No reason was given for the cancellation of the flight, but our general suspicion is that it was simply a lack of numbers, as Mom informed us that it was only them and two other people waiting for the flight in Birmingham.

Back here, we frantically hopped on the computer to search for alternative arrangements and were able to book them onto a Ryan Air flight that was leaving from East Midlands airport the next morning. Thankfully, with Yvonne's daughter kindly picking them up to take them home from Birmingham airport and then driving them to East Midlands airport the next morning, disaster was narrowly averted!

After the drama, we headed out for our dinner with our friends, now able to relax and enjoy it without having to dash off to the airport until the next day!

On Sunday we had arranged to meet some of the gang at Sandrino's for coffee, and we whiled away a couple of hours and coffees chatting and playing table tennis and table football, before all heading home for lunch, It was a lovely morning indeed, and I suspect we might fall into the habit of a regular Sunday morning catch-up now that the bar at Sandrino's is open for the summer.

Competitive Sunday morning.

After lunch, it was time to head to Pisa to collect Mom and Yvonne, after having checked and double-checked that their flight today was running, and was on time - a huge relief all round! It was lovely to see them arrive at the airport - they seemed remarkably calm and relaxed, no thanks to BA, and we soon had them loaded into the car and were Pescia-bound to do a little shopping in Esselunga.

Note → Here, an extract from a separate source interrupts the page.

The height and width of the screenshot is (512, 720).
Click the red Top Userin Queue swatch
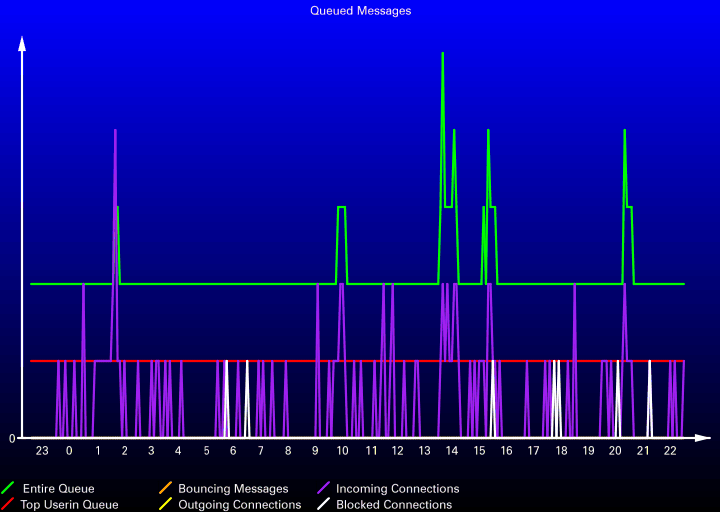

On the way into Pescia after leaving the autostrada we had to pull over to allow a bike race to pass - the same bike race, in fact, that we'd had to pull over for on our outward journey to the airport. The cyclists had clearly been looping around the hills while we were travelling to and from Pisa, as by the time they passed us for the second time, the field was a lot more strung out, with several exhausted looking stragglers at the end.

First the motor bikes.

Then the break away.

And then the peloton.


After stopping at the supermarket for Mom and Yvonne to get some supplies to top up what we'd already got at home, we headed into the piazza to introduce Yvonne to Aperol spritz, before heading home for an evening of Prosecco, salad, cured hams, cheeses and chit chat under the guest pergola.

St. Johns Wort
Beautiful agapanthus finally in full bloom.

Butterfly month, aka palm tree moth, aka Paysandisia archon.

Pollen! Brought to us by Alain, the owner of the hives currently at our gate - he had collected some from his hives in Aramo, further up the valley and called in to see if we'd like some.

Pretty nine-spotted moth, aka yellow belted burnet.